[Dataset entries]

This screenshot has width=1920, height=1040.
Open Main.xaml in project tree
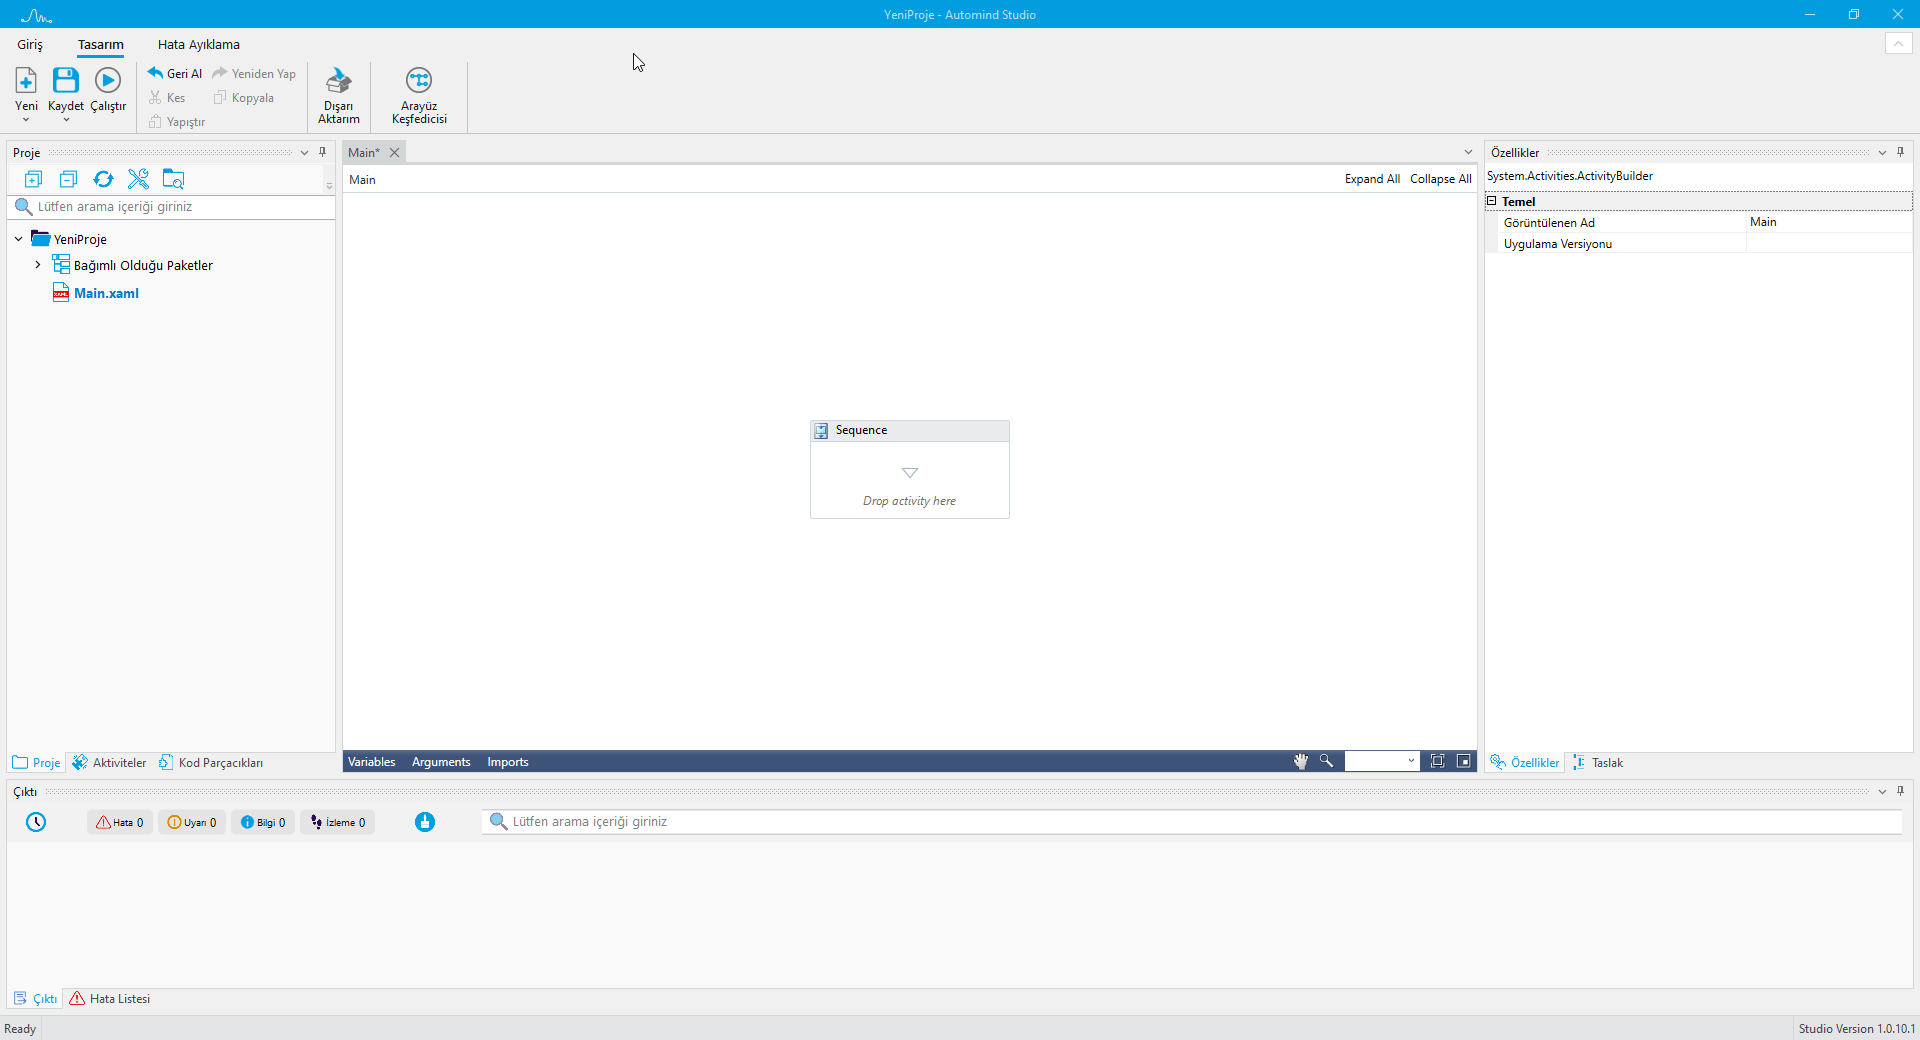106,293
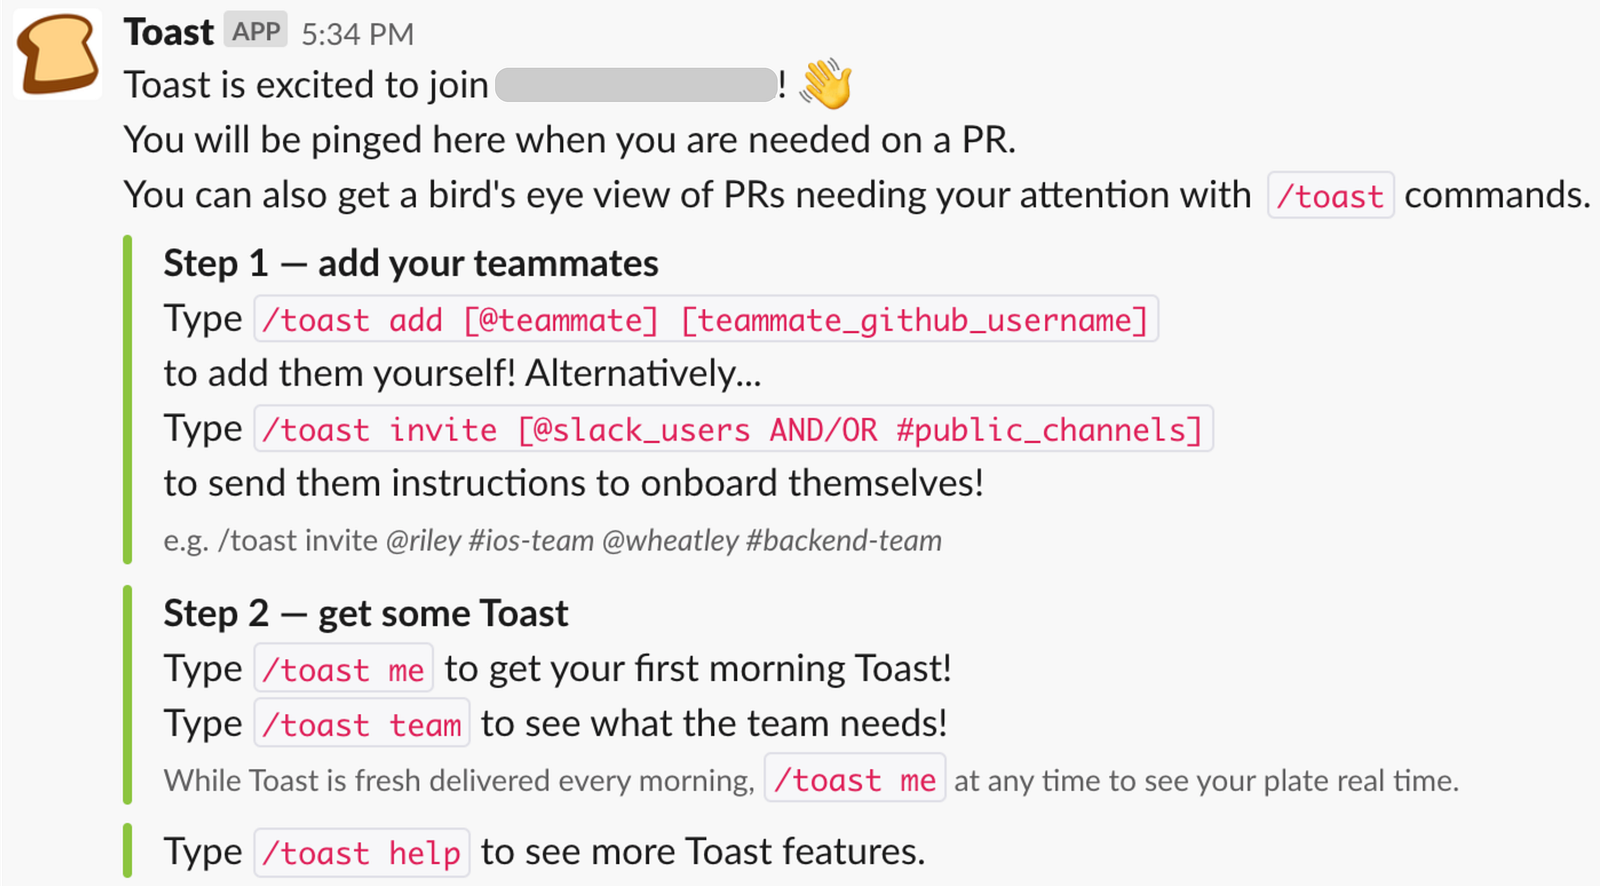Click the redacted workspace name placeholder
Viewport: 1600px width, 886px height.
(x=636, y=85)
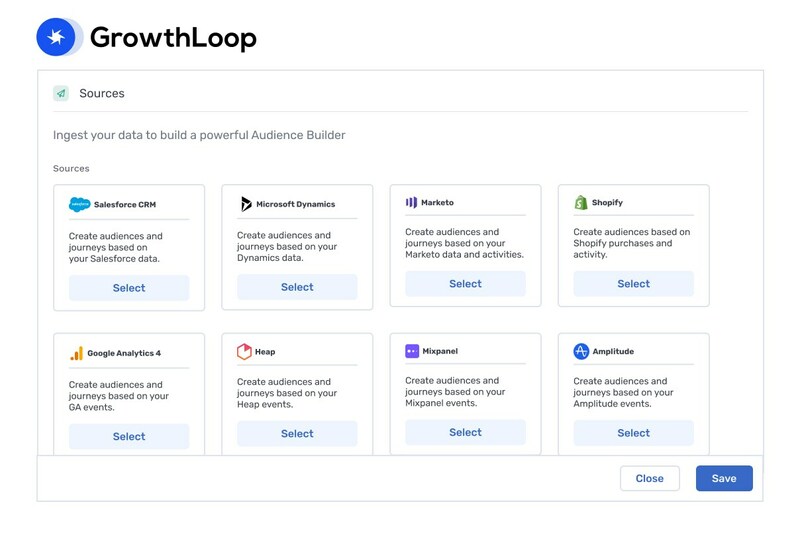
Task: Click the Shopify bag icon
Action: [x=580, y=202]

▸ Your objective
Your copy must reproduce the entries above in full, without their pictures.

▸ Solution for this problem
This screenshot has width=1920, height=1040.
Open Main.xaml in project tree
106,293
Click the redacted workspace name placeholder
Viewport: 1600px width, 886px height.
(x=636, y=85)
Task: Click the Shopify bag icon
Action: [x=580, y=202]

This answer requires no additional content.